Given problem 1:
From the article on the SCOTCH framework for influence operations, extract the stretch from "Geopolitical influence operations" through "threats and attacks." word for word.

Source text:
==============================
Digital Policy Disinformation Extremism Media Politics & Diplomacy Technology & Innovation
GeoTech Cues May 24, 2021

SCOTCH: A framework for rapidly assessing influence operations

By Sam Blazek, PhD

Most of humanity now engages with digital and social media, in large part through smartphones. This new reality has cross-sectoral impacts and has changed the nature of conflict. For instance, in LikeWar: The Weaponization of Social Media, Peter Singer and Emerson Brooking note how the information landscape altered the dynamics of the recent war in Syria:

How information was being accessed, manipulated, and spread had taken on new power. Who was involved in the fight, where they were located, and even how they achieved victory had been twisted and transformed. Indeed, if what was online could swing the course of a battle—or eliminate the need for battle entirely—what exactly, could be considered war at all?

The increased involvement of digital technology and media in war requires innovative frameworks for understanding information warfare and influence operations. Based on experience assessing hundreds of influence operations across six continents over the past seven years, this paper offers a new framework for professionals engaged in analyzing, understanding, and countering them.

Characterizing frameworks for influence operations

Geopolitical influence operations may be defined as those that i) are either coordinated or supported by a state actor and ii) seek to influence an audience in the interests of said actor. Such activities have been used for millennia to gain tactical or strategic advantage in combat and competition; however, the global proliferation of information technology has dramatically enhanced their scale, speed, and reach. Individuals charged with recognizing and forestalling such threats utilize many projects and platforms aimed at detecting, quantifying, forecasting, and countering influence operations. However, these efforts all rely on some characterization of what these operations are and how they work. Unfortunately, the rapid speed of change of the battle space has caused practitioners and researchers alike to struggle with defining threats and attacks.
==============================
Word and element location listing
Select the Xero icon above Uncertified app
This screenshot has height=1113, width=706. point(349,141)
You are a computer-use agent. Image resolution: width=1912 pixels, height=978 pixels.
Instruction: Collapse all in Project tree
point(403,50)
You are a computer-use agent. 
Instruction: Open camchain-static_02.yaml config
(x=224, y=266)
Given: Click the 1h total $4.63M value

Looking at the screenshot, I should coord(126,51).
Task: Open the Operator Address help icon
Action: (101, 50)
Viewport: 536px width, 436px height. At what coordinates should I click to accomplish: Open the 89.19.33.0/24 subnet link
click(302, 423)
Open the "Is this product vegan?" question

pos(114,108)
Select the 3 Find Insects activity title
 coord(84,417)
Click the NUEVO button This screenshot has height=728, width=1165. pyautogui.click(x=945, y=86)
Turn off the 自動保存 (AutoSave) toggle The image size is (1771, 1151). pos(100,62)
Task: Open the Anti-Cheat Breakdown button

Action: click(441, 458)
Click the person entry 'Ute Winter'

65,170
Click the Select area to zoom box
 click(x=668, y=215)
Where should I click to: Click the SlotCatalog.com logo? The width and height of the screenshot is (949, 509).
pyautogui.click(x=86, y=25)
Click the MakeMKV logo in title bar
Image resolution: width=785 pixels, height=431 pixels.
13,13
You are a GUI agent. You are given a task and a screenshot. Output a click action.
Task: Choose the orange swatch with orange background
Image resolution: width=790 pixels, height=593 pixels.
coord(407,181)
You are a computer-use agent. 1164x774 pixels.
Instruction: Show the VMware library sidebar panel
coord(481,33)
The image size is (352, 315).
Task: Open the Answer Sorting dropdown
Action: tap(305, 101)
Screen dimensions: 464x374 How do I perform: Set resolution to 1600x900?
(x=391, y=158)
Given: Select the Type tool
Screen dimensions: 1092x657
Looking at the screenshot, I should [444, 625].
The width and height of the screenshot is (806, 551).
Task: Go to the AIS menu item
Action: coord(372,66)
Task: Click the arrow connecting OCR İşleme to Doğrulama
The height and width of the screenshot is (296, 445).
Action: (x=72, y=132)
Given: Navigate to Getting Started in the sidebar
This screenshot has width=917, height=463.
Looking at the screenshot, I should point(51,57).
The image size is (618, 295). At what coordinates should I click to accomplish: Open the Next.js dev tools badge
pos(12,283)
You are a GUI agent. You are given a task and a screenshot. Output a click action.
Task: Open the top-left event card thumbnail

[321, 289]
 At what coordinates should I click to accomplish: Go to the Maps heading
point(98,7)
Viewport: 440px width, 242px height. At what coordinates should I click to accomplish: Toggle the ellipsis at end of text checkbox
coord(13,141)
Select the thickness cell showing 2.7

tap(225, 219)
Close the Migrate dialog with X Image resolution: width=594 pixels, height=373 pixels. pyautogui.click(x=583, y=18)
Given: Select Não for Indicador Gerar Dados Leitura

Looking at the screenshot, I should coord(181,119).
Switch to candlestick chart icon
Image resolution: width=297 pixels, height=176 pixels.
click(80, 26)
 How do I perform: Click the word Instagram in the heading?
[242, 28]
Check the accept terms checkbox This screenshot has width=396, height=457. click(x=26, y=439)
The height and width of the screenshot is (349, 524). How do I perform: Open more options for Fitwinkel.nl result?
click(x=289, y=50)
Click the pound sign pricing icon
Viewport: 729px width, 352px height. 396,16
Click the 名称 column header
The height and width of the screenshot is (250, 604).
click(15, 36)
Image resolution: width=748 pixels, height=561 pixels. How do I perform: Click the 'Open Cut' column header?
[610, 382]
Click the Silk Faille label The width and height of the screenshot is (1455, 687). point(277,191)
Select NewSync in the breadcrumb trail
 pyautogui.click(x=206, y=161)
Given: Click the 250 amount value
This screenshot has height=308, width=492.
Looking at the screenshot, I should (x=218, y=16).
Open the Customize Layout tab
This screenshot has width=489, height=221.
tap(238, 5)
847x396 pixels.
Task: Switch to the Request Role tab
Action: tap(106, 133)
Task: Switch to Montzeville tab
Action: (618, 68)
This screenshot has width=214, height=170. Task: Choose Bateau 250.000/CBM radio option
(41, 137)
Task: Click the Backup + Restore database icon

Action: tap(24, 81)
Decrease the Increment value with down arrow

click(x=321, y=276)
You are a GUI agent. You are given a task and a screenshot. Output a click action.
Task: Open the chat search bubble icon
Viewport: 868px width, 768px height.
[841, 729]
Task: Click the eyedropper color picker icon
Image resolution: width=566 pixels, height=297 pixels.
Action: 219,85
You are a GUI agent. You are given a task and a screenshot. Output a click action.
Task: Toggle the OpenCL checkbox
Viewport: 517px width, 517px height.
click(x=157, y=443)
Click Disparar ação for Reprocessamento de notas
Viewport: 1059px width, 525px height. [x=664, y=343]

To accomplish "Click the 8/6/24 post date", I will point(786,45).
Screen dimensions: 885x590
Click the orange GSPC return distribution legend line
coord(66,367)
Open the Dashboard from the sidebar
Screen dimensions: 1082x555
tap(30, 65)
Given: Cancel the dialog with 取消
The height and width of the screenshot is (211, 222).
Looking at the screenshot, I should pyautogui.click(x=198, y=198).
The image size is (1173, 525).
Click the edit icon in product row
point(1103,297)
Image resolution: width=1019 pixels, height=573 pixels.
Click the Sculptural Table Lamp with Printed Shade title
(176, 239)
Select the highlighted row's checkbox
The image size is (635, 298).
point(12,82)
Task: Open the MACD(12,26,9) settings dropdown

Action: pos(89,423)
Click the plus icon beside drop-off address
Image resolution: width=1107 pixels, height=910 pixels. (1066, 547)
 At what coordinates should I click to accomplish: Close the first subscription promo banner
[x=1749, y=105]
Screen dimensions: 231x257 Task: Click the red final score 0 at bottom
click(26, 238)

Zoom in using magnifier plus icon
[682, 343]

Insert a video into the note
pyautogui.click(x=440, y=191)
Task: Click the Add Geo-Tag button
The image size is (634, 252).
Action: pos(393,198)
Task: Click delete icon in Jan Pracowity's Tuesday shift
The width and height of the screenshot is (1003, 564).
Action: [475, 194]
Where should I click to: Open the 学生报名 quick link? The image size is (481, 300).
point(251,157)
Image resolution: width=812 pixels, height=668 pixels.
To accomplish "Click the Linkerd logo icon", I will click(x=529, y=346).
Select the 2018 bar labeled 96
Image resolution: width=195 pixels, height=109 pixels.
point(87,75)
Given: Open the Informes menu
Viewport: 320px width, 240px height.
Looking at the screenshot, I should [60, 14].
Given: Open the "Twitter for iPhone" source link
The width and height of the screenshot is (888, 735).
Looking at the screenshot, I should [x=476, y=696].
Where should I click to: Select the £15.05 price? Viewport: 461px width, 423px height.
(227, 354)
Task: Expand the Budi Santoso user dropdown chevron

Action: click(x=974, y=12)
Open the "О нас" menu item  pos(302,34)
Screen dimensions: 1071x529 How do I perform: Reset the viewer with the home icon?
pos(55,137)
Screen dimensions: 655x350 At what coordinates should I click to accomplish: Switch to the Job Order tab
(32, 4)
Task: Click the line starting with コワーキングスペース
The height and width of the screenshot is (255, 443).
==============================
Given problem 2:
Copy the lines of the listing from the line that contains "Given: Select the Type tool" through the line that contains "tap(225, 219)", both included, and nothing else.

Written solution 1:
Geopolitical influence operations may be defined as those that i) are either coordinated or supported by a state actor and ii) seek to influence an audience in the interests of said actor. Such activities have been used for millennia to gain tactical or strategic advantage in combat and competition; however, the global proliferation of information technology has dramatically enhanced their scale, speed, and reach. Individuals charged with recognizing and forestalling such threats utilize many projects and platforms aimed at detecting, quantifying, forecasting, and countering influence operations. However, these efforts all rely on some characterization of what these operations are and how they work. Unfortunately, the rapid speed of change of the battle space has caused practitioners and researchers alike to struggle with defining threats and attacks.

Written solution 2:
Given: Select the Type tool
Screen dimensions: 1092x657
Looking at the screenshot, I should [444, 625].
The width and height of the screenshot is (806, 551).
Task: Go to the AIS menu item
Action: coord(372,66)
Task: Click the arrow connecting OCR İşleme to Doğrulama
The height and width of the screenshot is (296, 445).
Action: (x=72, y=132)
Given: Navigate to Getting Started in the sidebar
This screenshot has width=917, height=463.
Looking at the screenshot, I should point(51,57).
The image size is (618, 295). At what coordinates should I click to accomplish: Open the Next.js dev tools badge
pos(12,283)
You are a GUI agent. You are given a task and a screenshot. Output a click action.
Task: Open the top-left event card thumbnail

[321, 289]
 At what coordinates should I click to accomplish: Go to the Maps heading
point(98,7)
Viewport: 440px width, 242px height. At what coordinates should I click to accomplish: Toggle the ellipsis at end of text checkbox
coord(13,141)
Select the thickness cell showing 2.7

tap(225, 219)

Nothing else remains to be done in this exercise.